**Aim:**
Replace "panel" with "window" in the data from the line with "How do I perform: Select" up to and including the line with "[x=1219, y=280]", and give back only those lines with nothing else changed. Leave the pictures out.

**Data shown:**
···

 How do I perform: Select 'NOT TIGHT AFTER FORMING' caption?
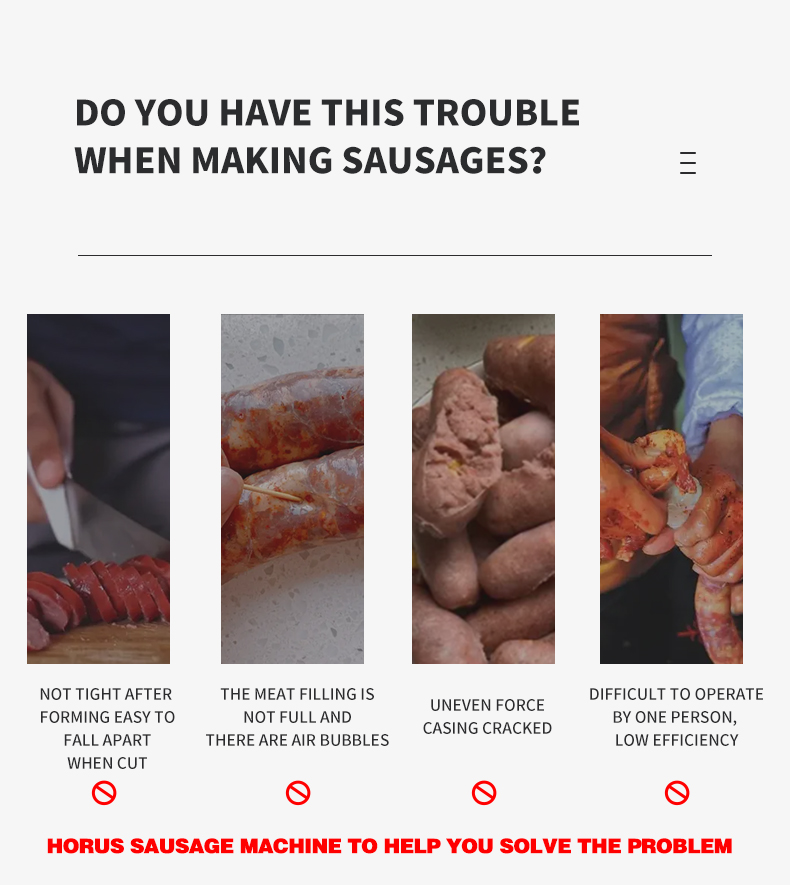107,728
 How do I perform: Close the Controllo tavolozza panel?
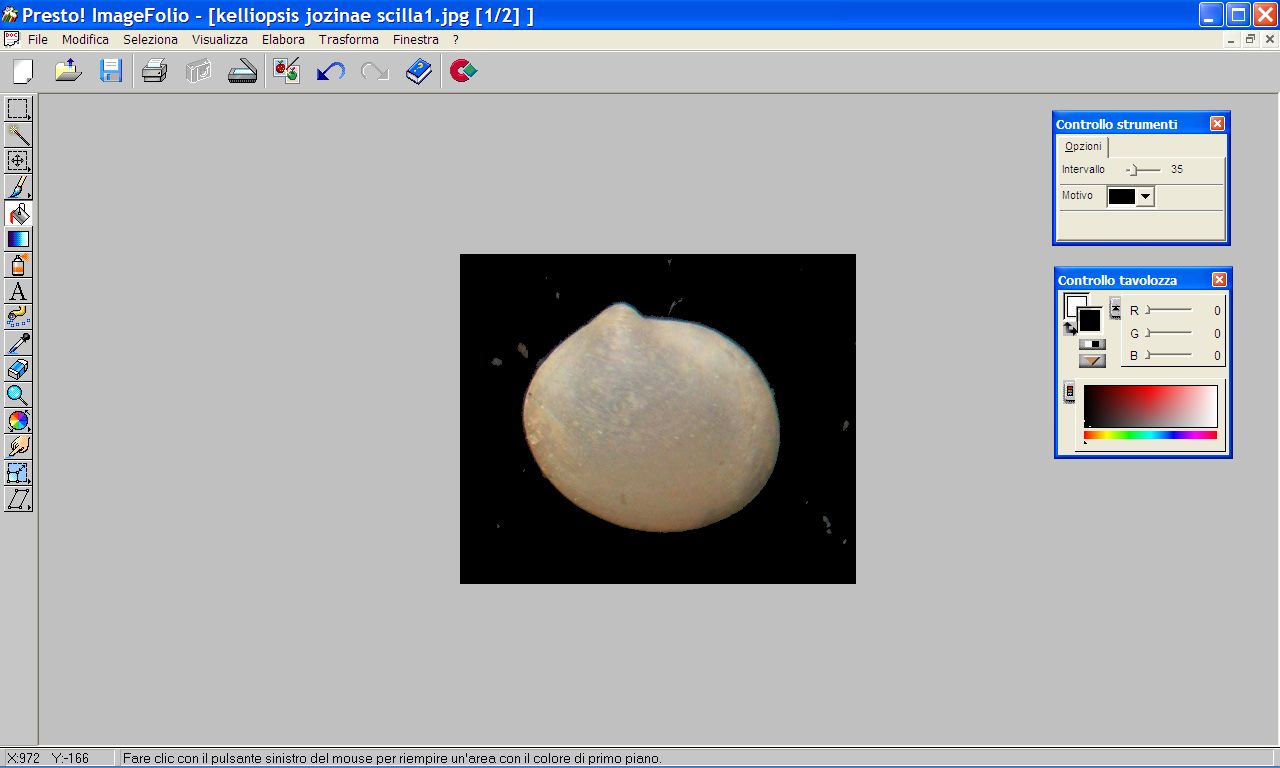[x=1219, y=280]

···

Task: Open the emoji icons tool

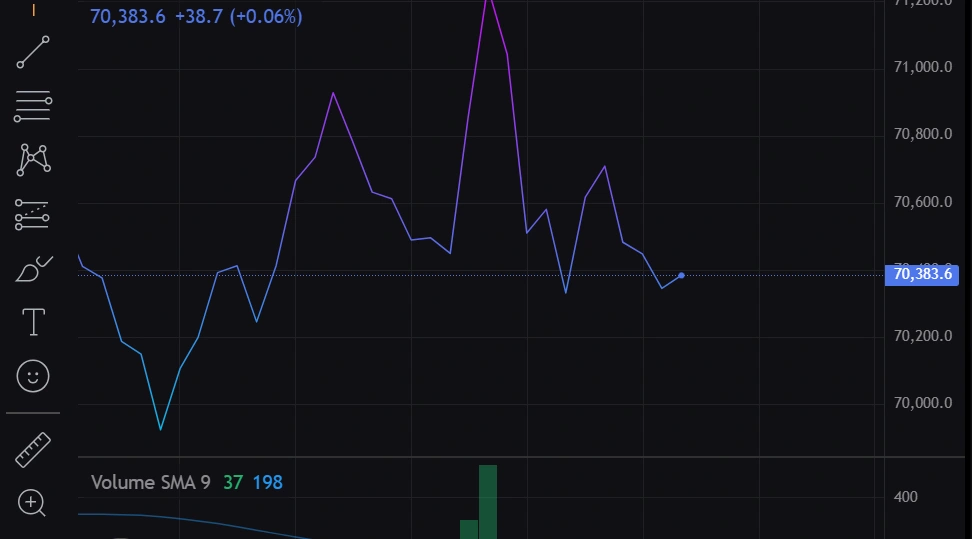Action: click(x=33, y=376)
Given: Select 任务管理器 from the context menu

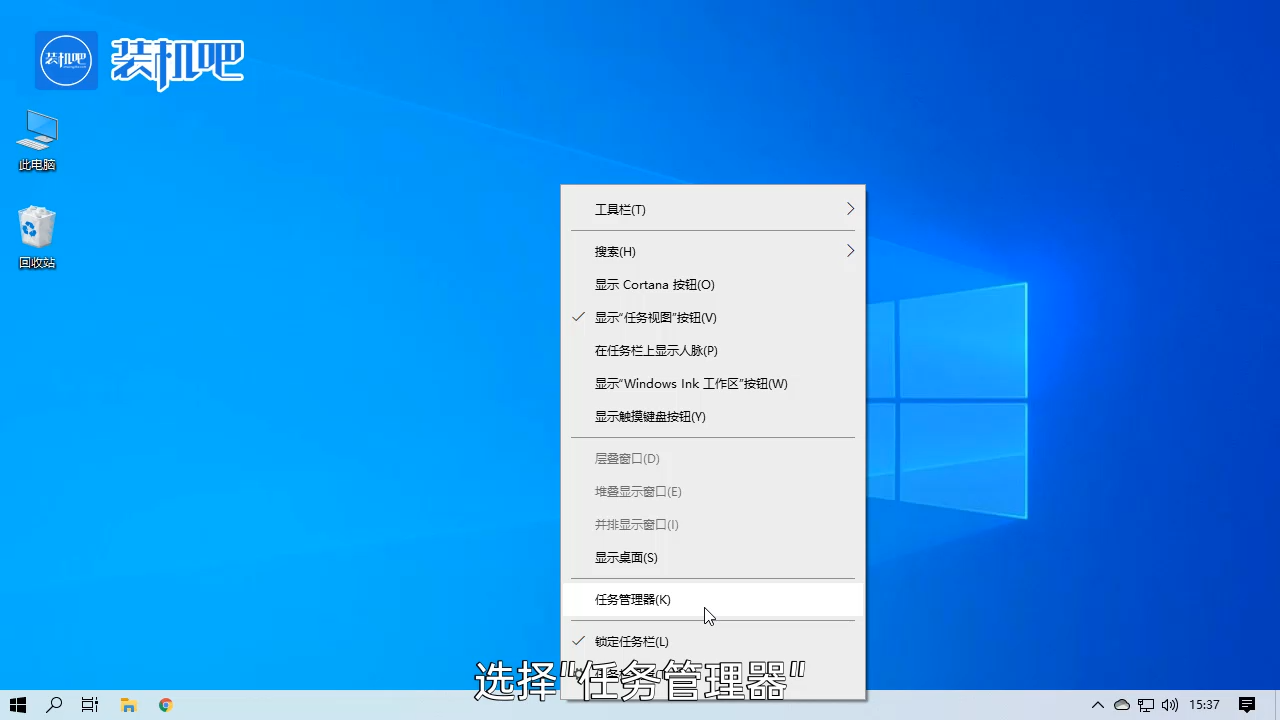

···

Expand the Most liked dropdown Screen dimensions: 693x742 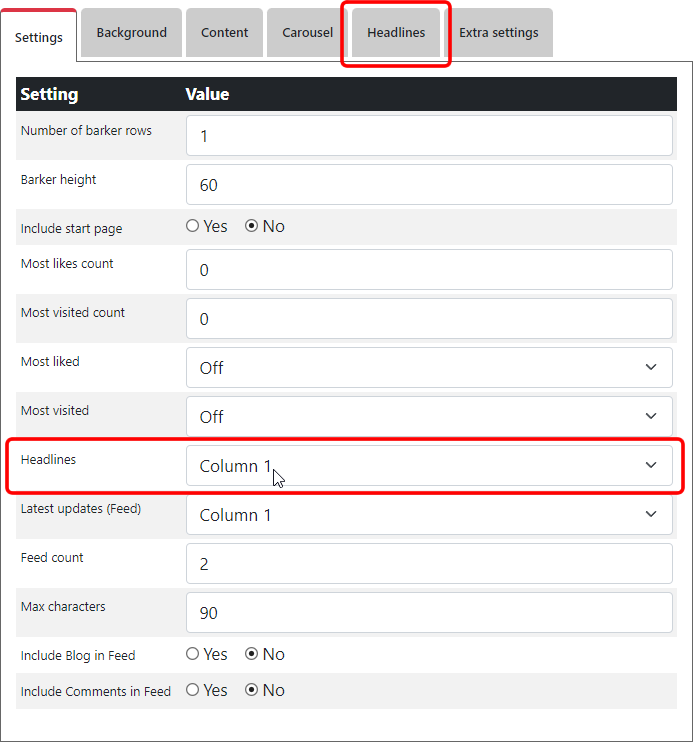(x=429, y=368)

···

**Written solution:**
 How do I perform: Select 'NOT TIGHT AFTER FORMING' caption?
107,728
 How do I perform: Close the Controllo tavolozza window?
[x=1219, y=280]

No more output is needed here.